Performance-based solutions such as retargeting have been on the rise across e-commerce marketers, driving up conversion volumes and ROIs greater than ever. However, in a market where businesses engage multiple retargeters and not just one, qualitatively measuring of results may get a little complicated.
In such cases, we tend to focus on how many clicks each provider generates – a potentially false metric, leading to poor decision-making and results that skew the truth. Therefore, the ability to determine which of your providers is actually best for a particular goal is a must for performance-oriented marketers today.
When it comes to online marketing, it is important to pre-empt your display campaigns by establishing goals.
• Short-term results like traffic volume: Retargeter should focus on the delivery of clicks
• Mid-term objectives like number of conversions: Retargeter tracks users with the highest conversion probability
• Long term goals such as conversion value: Retargeter identifies and segments the group of “big spenders”
There are plenty other examples, but you can already see how having a goal will diversify retargeting strategies, and consequently, yield results that have very little to do with just the “click”. By following the 3 steps below, you can easily evaluate and compare results that your personalized retargeting providers achieve, no matter what kind of goals you established. As with most businesses, the following steps will focus on the most popular goal – optimizing a campaign towards the number of overall conversions.
Step #1: Find the right tool to compare efficiency
Every tech provider will deliver statistics gathered during your campaign and your first step in getting the most from multiple retargeters is to find a way to measure the cost of each retargeting activity. Why?
Metrics shown by retargeters may simply not be directly comparable with each other because of such things like: differing definitions of conversions and lookback windows. You can measure results for each traffic source by using an analytical tool, where campaigns are presented with “flat” metrics (i.e. directly comparable). The most popular tool to do so is Google Analytics, but there are many others available on the market.
Once you have an analytical tool in place, you can easily calculate the average cost for a single conversion generated by each of the traffic sources and move forward in selecting the most effective retargeter.

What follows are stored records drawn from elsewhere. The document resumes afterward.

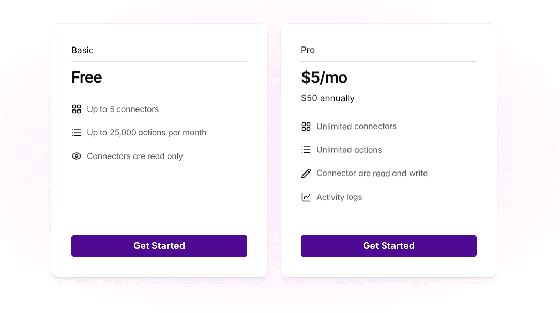Click Connectors are read only text

pos(134,157)

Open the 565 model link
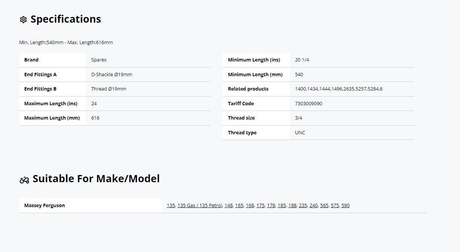click(x=324, y=206)
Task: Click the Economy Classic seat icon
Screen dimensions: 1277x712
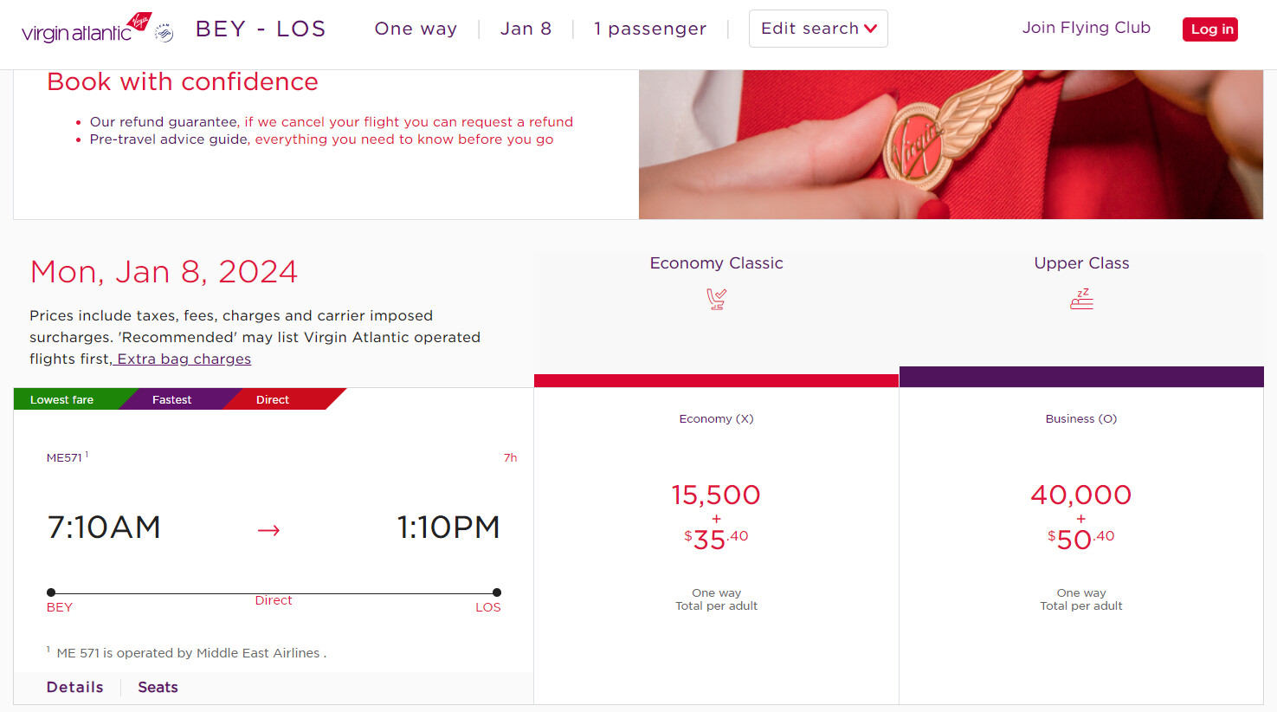Action: (x=716, y=299)
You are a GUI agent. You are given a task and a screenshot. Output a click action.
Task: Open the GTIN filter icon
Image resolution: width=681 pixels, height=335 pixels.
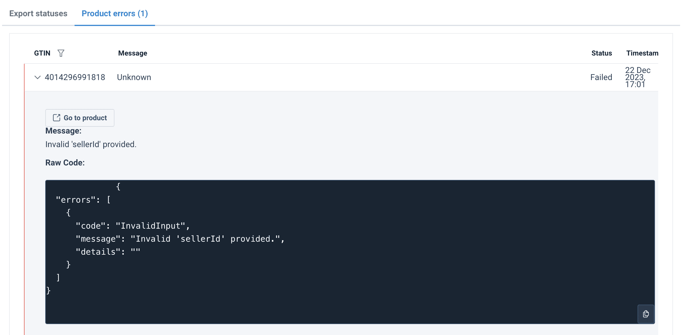coord(61,53)
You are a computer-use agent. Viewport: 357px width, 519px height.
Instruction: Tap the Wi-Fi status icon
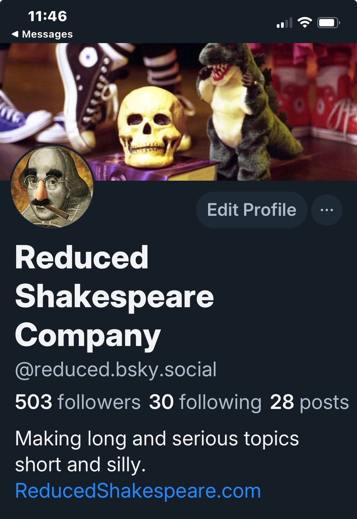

Step #2: Choose the best way to attribute conversions
Upon gathering each retargeter’s results via your analytical tool, consider how to calculate the number of conversions that were generated via each traffic provider (i.e. attribute them). The goal is to understand how all of your marketing touchpoints work together and which of your dollars spent on different marketing activities work the hardest.
Imagine that a client visits your e-shop from a paid search, proceeds to view a red dress, but does not buy anything. One week later, she clicks on your banner ad, issued by one of your retargeters. The same day, she comes back a second time by clicking through your second retargeter ad, and a third time via one of your email campaigns. A few hours later, she visits the e-shop again directly and makes a purchase. Your average gross margin on a single purchase oscillates around $20 and you decided to invest $10 for each additionally generated conversion. Who is the reason behind each new sale and whom should you pay in the long-run in order to make your marketing investments successful? To access that, we take a look at the following measurements:
• Attribute the success to the last-click traffic provider (last-click model), which means that the direct channel will be credited 100 per cent of the conversion and in this case should get $10.
• Calculate it based on a user’s click-path history (linear model), with each touchpoint on the path attributed as a percentage of the total sum of the conversions generated. In our case there is 1 conversion generated by 4 traffic providers, so each of them gets exactly 25 per cent ($2.50) of the conversion generated.
• Post-click model (a.k.a: assisted conversion) in which the attribution of 1 user conversion would be added to 4 traffic providers and each of them will get $10.
Bearing in mind that there is no “optimal” model, marketers would need to know, in the case of a multiple retargeting approach, which method will help ensure that each conversion is only reported once and not pay four times for one successful conversion. In most cases, it is better to split marketing budget on last-click or linear attribution rather than post-click one in order to avoid overpaying in the long run, and keep marketing activities efficient.
Step #3: Test and modify
With your selected analytical tool and attribution model, it is time to test the retargeters and identify which one performs better for specific goals. By comparing different providers (using the same campaign criteria), you can see which one delivers higher results.
When conditions have been established, proceed to compare the effective conversion cost achieved by dividing the each retargeter’s invoiced cost of campaign by the number of conversions attributed (according to the previously selected model). You will then be able to optimize multiple retargeting activities by increasing the spending for the provider with lower effective cost, shifting budgets between traffic providers from the less towards the most effective ones. In doing so, you will ensure an optimal utilization of the providers’ capabilities and ideal use of your retargeting budget.
Remember: at the end of the day it is not about the specific model of payment. With various providers, you can easily pay for clicks, sales, and leads. However, to determine a particular campaign’s effectiveness, you need to measure the effective cost of conversion and compare your providers’ results directly by using analytics tools. Only this way will you have a chance to get the best possible results and insights.